Office buildings in walkable areas near Caltrain are increasingly attracting tenants looking to take advantage of their central locations.
In the fourth quarter across the Peninsula, up to 90 percent of leasing was in high-end buildings in walkable locations near transit and amenities, the San Francisco Business Times reported, citing data from Colliers.
Much of the older office inventory in the region hasn’t seen as much activity, according to the Business Times. With office construction slowing in the area, office users could soon run into a shortage of new, top-tier space in the Peninsula and Silicon Valley.
Roblox’s newest offices in San Mateo are one instance of a company doubling down on transit-oriented offices.
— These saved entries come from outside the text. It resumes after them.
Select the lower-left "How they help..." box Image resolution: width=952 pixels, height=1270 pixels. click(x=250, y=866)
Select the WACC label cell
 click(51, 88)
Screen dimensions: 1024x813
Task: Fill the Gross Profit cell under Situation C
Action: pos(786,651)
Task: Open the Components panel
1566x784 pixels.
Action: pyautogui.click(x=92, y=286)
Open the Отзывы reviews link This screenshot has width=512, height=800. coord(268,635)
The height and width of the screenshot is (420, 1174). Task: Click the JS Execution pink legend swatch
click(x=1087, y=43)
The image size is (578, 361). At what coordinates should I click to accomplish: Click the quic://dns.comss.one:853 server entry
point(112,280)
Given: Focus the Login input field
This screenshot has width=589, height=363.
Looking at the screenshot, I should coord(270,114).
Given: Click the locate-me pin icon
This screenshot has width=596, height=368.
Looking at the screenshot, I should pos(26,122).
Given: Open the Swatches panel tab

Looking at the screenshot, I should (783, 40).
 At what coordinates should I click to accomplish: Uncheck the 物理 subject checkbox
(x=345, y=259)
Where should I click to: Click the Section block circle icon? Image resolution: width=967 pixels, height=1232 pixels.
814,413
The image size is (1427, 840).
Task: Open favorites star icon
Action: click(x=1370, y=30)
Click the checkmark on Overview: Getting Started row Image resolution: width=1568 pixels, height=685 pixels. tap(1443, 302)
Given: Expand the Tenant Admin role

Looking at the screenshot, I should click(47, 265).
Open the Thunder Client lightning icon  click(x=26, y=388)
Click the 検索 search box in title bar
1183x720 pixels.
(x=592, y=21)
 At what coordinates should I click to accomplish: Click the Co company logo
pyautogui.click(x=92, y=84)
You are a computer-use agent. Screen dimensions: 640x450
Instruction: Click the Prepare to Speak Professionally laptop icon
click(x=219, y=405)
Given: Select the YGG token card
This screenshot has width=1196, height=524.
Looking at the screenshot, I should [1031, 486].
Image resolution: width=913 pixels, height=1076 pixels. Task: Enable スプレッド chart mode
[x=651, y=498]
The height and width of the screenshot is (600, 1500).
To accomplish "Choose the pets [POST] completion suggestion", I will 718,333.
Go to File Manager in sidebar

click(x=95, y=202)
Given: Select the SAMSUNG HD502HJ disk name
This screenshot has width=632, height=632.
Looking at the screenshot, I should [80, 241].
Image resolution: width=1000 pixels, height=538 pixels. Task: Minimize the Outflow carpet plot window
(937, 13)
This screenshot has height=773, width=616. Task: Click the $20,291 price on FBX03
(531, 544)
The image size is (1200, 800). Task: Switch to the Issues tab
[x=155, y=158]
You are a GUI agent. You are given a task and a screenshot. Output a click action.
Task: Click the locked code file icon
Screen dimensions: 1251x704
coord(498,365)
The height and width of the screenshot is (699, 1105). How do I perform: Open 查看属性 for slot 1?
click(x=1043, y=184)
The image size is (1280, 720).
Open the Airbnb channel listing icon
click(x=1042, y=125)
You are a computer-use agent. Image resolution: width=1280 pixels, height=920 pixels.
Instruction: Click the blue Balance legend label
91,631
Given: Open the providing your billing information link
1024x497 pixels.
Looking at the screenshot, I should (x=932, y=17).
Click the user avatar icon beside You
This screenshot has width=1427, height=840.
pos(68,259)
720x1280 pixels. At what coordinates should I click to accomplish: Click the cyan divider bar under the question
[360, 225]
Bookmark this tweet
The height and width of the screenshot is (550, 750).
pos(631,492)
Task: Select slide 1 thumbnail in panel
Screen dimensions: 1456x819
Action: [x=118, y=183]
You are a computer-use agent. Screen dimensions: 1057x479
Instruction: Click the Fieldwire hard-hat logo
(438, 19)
The online gaming company expanded by 112,000 square feet at Bay Meadows in offices surrounded by housing, shops and Caltrain.
North of San Mateo in Burlingame, fintech firm Upstart Holdings leased 54,000 square feet at the newly built 220 Park, a six-story office building near Burlingame’s Caltrain station. CBRE’s coworking company Industrious is also at 220 Park, signing a lease last quarter for 19,800 square feet.
In Redwood City, law firm Paul Hastings is planning to move into 45,000 square feet as the company doubles down on offices in transit-adjacent areas across the country, according to the Business Times. And in Sunnyvale, Databricks has continued its Bay Area expansion with three floors at Cityline’s seven-story 250 West Washington Avenue, bringing its total footprint at the Cityline development near the Sunnyvale Caltrain station to 455,000 square feet.
Last year, Gov. Gavin Newsom signed Senate Bill 79, which increased zoning in areas near transit stops, allowing developers to build residential structures between six and nine stories within a half-mile of bus and train stops. The goal with the legislation is ostensibly to incentivize developers to initiate new projects near those transportation connections.
Landlords overall filled 17,674 square feet in the quarter, marking the second consecutive quarter of positive absorption when more space was leased than vacated. In total, office vacancy in the Peninsula rose to 19.2 percent in the fourth quarter, while asking rents dropped 5 percent quarter-over-quarter. The vacancy increase can be partially attributed to Oracle’s decision to vacate 294,000 square feet at its longtime Redwood City campus, per the Business Times.